Wednesday, March 26, 2014

Wounded Soldiers

Viking Warriors Imagined

Veterans groups are turning on the federal government. Roughly, the complaint goes like this: you send us into dangerous battle in the interest of protecting lives and propagating Canadian democratic values abroad and when we come back—many of us wounded physically and/or mentally—you drop us like hot cannon balls! We deserve better than that!

               I don’t know how the armoured, sword-and-dagger-wielding gladiators of medieval conflicts behaved after battle, but the high rate of post-traumatic stress disorder among soldiers returning from Afghanistan should tell us that modern-day warfare is taking a terrible toll on soldiers. As to veterans’ contention that the government that sent them into battle is not sufficiently grateful, the suicides and the fights over compensation for the wounded speak for themselves. 

               But wait; doesn’t this bypass a bigger question? Is the work of a soldier really that heroic that special treatment for the wounded is obvious?
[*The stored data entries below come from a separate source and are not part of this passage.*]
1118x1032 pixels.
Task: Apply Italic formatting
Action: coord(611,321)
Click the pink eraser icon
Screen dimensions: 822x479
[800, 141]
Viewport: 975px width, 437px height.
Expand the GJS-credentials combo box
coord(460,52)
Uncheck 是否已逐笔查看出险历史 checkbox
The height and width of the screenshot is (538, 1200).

Heaven knows that many of us are wounded performing day-to-day, unheroic services to humanity: road and bridge building, construction, farming, commercial fishing, and I’ve seen numerous teachers come away after a season with unruly classes exhibiting what could be called post-traumatic stress disorder. Granted, many injured civilians are fighting with Workers’ Compensation and disability pension providers much like the veterans are struggling with the federal government. Agencies that ostensibly provide backup services in case of injury at work are good at taking in premiums, not so good at paying up; a budget-balancing government is no different.

               Had Afghanistan been a war where a decisive victory over an enemy could be declared, the situation of veterans of that conflict might be different. But as I’ve said in earlier posts, the Afghanistan intervention had the flavour of a fool’s errand; Talibanism is woven into the cultural and faith fabric of that country and you don’t successfully combat religion with conventional military warfare. El Quaeda was driven out of Afghanistan but simply relocated, possibly only temporarily.
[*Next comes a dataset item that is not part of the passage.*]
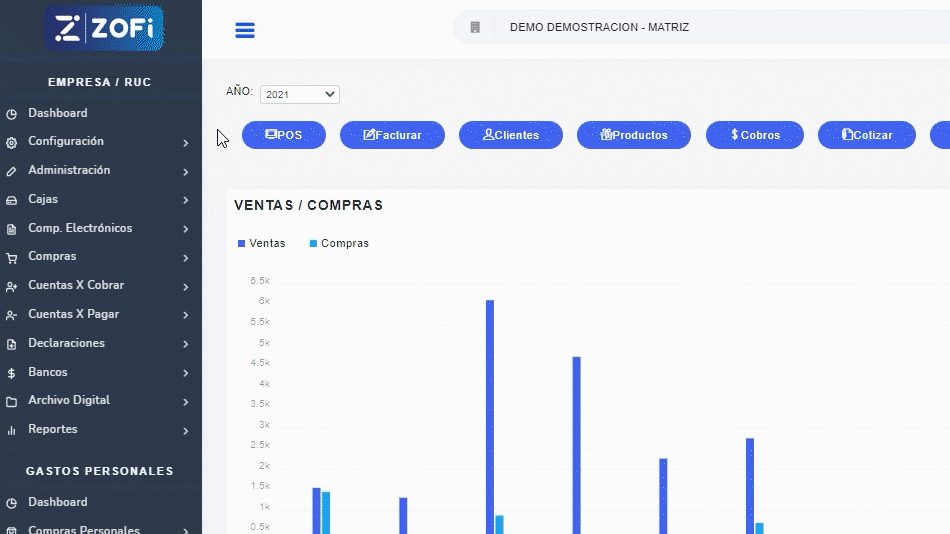Click the shopping cart icon for Compras

[11, 257]
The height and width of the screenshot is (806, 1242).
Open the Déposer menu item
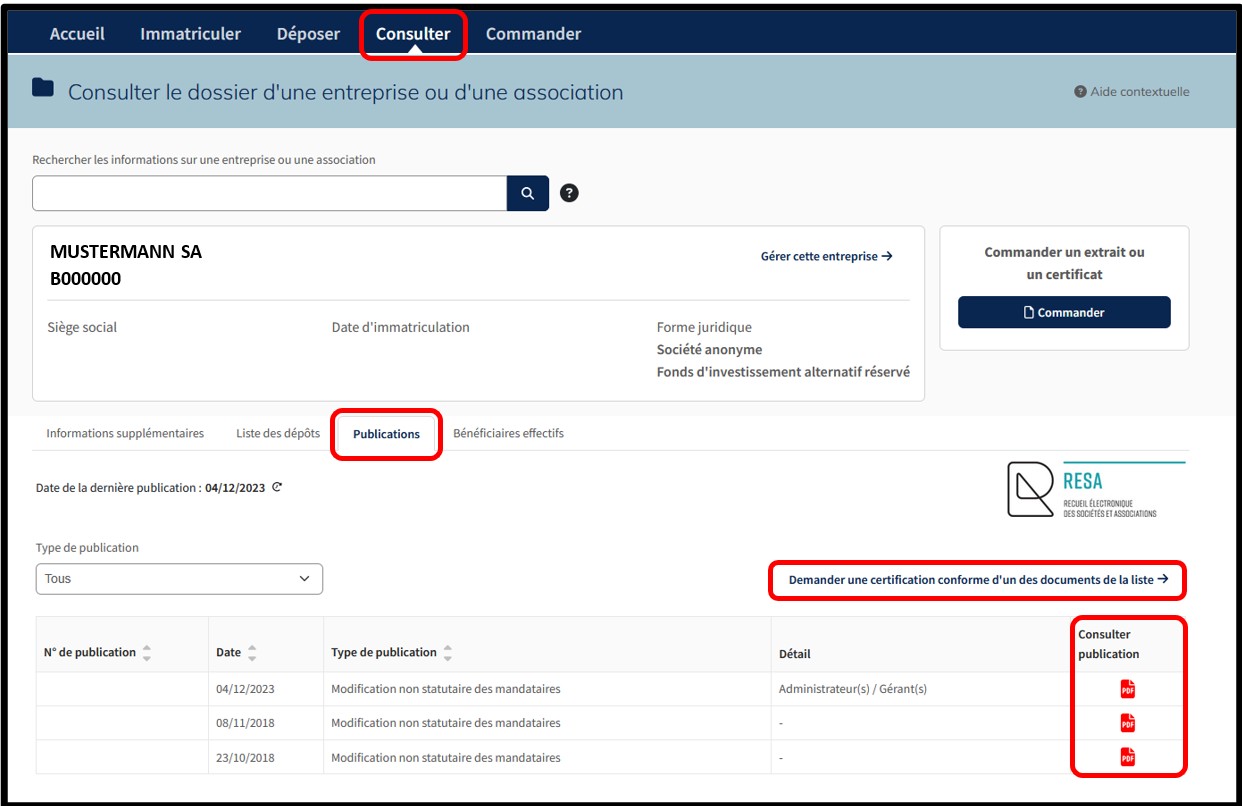308,34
Granted, schools were built and large numbers of children—including girls—are attending, but it takes a great deal less effort to burn a school down than to build one. Maybe the slim hope that a few years of education will have changed what has been the oppressive factor in that culture can be legitimately held up as a worthy achievement of that war, but if that’s the case, the real evidence won’t be demonstrable for some time. The proof will be in the pudding, and this kind of pudding takes time.

Neither the Taliban nor El Quaeda have surrendered.

It’s my suspicion that Canadians just want to put Afghanistan behind them like a hockey game they should have won—but lost in a shoot-out. This is not good news for wounded veterans trying to rebuild their lives without adequate means to do so successfully.